Unlike earlier studies in literature, which proposed machine learning models on CT images for risk stratification, using routine laboratory tests data is economically and computationally cheaper, as well as faster.

The models that we implement in this study were used by various other researchers on the same topic. These studies are gathered up together and summarised by [23], and Figure 6 shows the commonly used models in these studies. Although few studies use neural networks, just a handful, if any, used CNN and SNN. The model performance results agree with the literature as well.

Table 7 show the features/variables that were important to models used in this study. The results as shown in the tables are in concordance with the literature. The important variables from our models such as: age, LDH and d-dimer were also presented in more than 20% of the studies.

6.1. Strengths

• The use of data from NHLS gives a sample with a fair representation of the population, because most studies use hospital centralised data rather than nation-wide data.
• The use of over 30 laboratory blood test analytes, comorbidities and demographics, gives a variety of prediction variables. Other studies focus on only one family of variables, i.e, either focusing on blood test analytes or comorbidities or demographics.
• The use of six ML models with dissimilar approaches gives a wide range of techniques to choose from and is useful for comparative purposes. Most studies employed 2 or 3 models.

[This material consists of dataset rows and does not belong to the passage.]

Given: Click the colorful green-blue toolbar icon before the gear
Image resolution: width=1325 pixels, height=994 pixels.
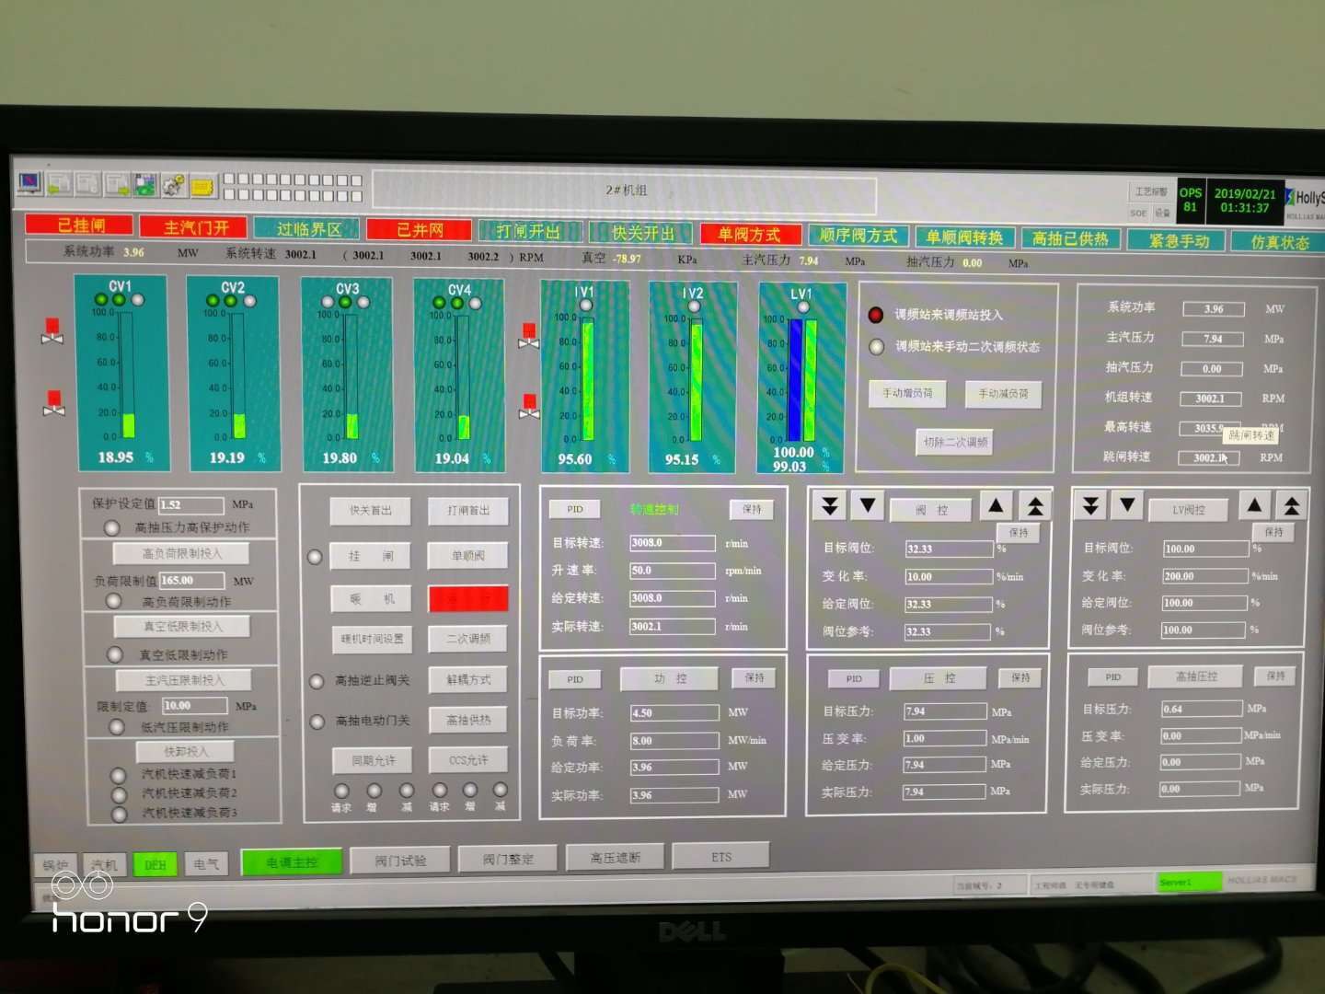Looking at the screenshot, I should tap(145, 185).
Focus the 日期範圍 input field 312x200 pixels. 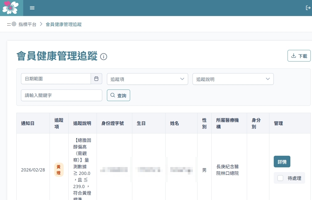click(56, 79)
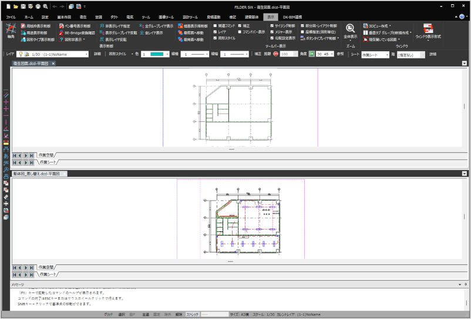
Task: Toggle the 関連コマンド checkbox
Action: (x=215, y=26)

6.2. Limitations and Improvements

• The data had a lot of missing values, with some variables having at least 80% missing values, and with less missing values the ML models could perform better than they did.
• The data was not balanced. To balance the data, the study used a data balancing method that replicate the data. The method was not efficient.
• Over-fitting during the preliminary results was a potential issue, but we solved this by balancing the data as well as normalising some variables. Cross-validation, as well, helped mitigate this issue as it was employed for all the models given.
• The data did not have information on oxygen saturation, which was demonstrated to be important in other studies in literature, and the addition of a simple observation such as oxygen saturation may improve the model significantly.
• We could improve intepretability by using SHapley Additive Explanation (SHAP) and Local Interpretable Model Agnostic Explanations (LIME) frameworks.

6.3. Clinical Integration

The proposed algorithms, particularly the top two performing models—RF and SNN, can be integrated into most of the clinical support software with the aim of identifying affected patients and risk stratification. Sensitivity and specificity on prediction for RF are 96.25% and 57.76%, respectively, whilst the same is 85% and 86.29%, respectively for SNN. Sensitivity and specificity on risk stratification for RF are 98.44% and 15.43%, respectively, whilst the same is 65.32% and 65.82%, respectively for SNN. The risk of the integration of the algorithms lies more on false positives and false negatives. This is because of the need to limit false positives, as they can take up space for the patients who need care, whilst avoiding false negatives for patients in need of hospital care. The predictive performances shown by the top two algorithms (RF and SNN) are high specifically on prediction, and hence we can minimise the risks.

This study demonstrated that we can feasibly use machine learning models to stratify the risk associated with COVID-19, using routine laboratory test data, demographics and comorbidities. The robust and high performance results from the proposed models was confirmed on test and validation data sets for all the models. RF and SNN models were top performing models and the other four fitted models’ performance were not far off either. The study has demonstrated greater agreement with existing literature, on the variables that are important to COVID-19 risk stratification. Thus, the proposed models and methods can be integrated into hospital and clinical systems for rapid patient identification and risk stratification. This is particularly important in the remote parts of South Africa and Africa at large where there might not be a laboratory capable of performing RT-PCR.